Detection and conversion of mechanical forces into biochemical signals controls cell functions during physiological and pathological processes. Mechanosensing is based on protein deformations and reorganizations, yet the molecular mechanisms are still unclear. Using a cell-stretching device compatible with super-resolution microscopy and single-protein tracking, we explored the nanoscale deformations and reorganizations of individual proteins inside mechanosensitive structures. We achieved super-resolution microscopy after live stretching on intermediate filaments, microtubules and integrin adhesions. Simultaneous single-protein tracking and stretching showed that while integrins followed the elastic deformation of the substrate, actin filaments and talin also displayed lagged and transient inelastic responses associated with active acto-myosin remodelling and talin deformations. Capturing acute reorganizations of single molecules during stretching showed that force-dependent vinculin recruitment is delayed and depends on the maturation of integrin adhesions. Thus, cells respond to external forces by amplifying transiently and locally cytoskeleton displacements, enabling protein deformation and recruitment in mechanosensitive structures.

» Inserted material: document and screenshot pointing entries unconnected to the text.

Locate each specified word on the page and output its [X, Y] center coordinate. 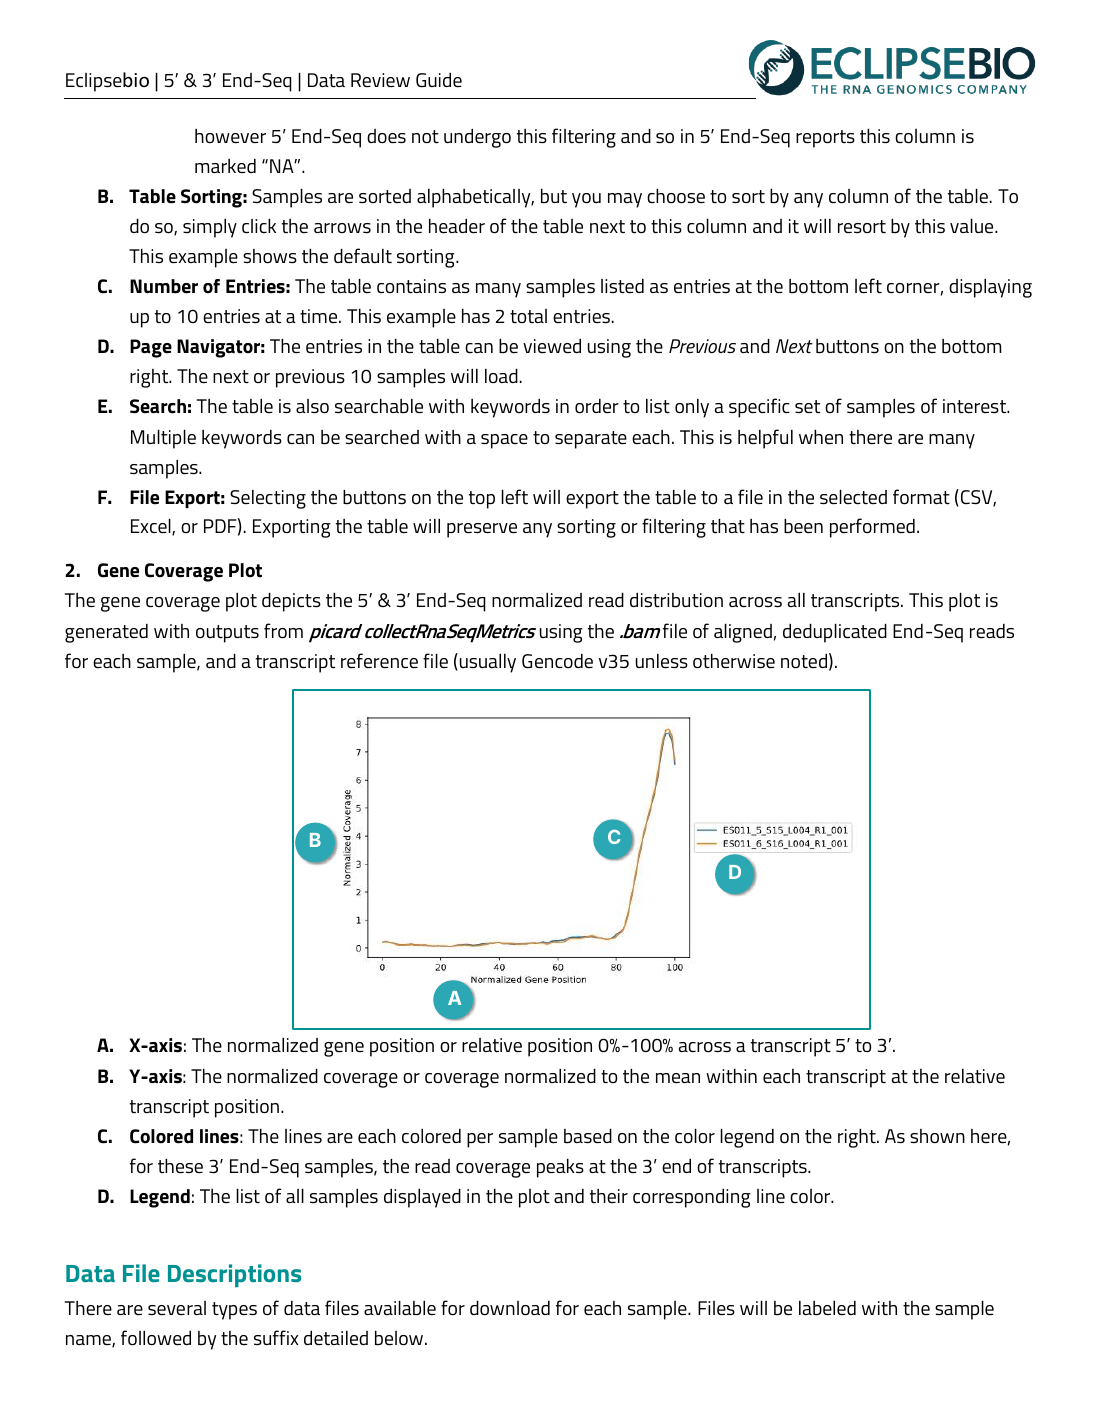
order [597, 406]
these [180, 1166]
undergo [477, 138]
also [312, 406]
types [234, 1311]
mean [678, 1078]
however [230, 136]
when [821, 437]
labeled [827, 1308]
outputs [227, 634]
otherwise [734, 661]
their [609, 1196]
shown [937, 1136]
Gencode [557, 661]
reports [825, 139]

机械力的检测和转换为生化信号可控制生理和病理过程中的细胞功能。机械感测是基于蛋白质的变形和重组，但分子机制仍不清楚。使用与超分辨率显微镜和单蛋白跟踪兼容的细胞拉伸设备，我们探索了机械敏感结构内部单个蛋白的纳米级变形和重组。在中间丝，微管和整联蛋白粘附物上实时拉伸后，我们获得了超分辨率显微镜。同时进行单蛋白跟踪和拉伸表明，整联蛋白会随着底物的弹性变形而变化，肌动蛋白丝和塔林蛋白也表现出滞后和短暂的无弹性反应，与主动肌球蛋白重塑和塔林蛋白变形有关。在拉伸过程中捕获单个分子的急性重组表明，力依赖性新蛋白募集被延迟，并且取决于整联蛋白粘附的成熟。因此，细胞通过放大瞬时和局部细胞骨架位移来响应外力，从而使蛋白变形和募集到机械敏感结构中。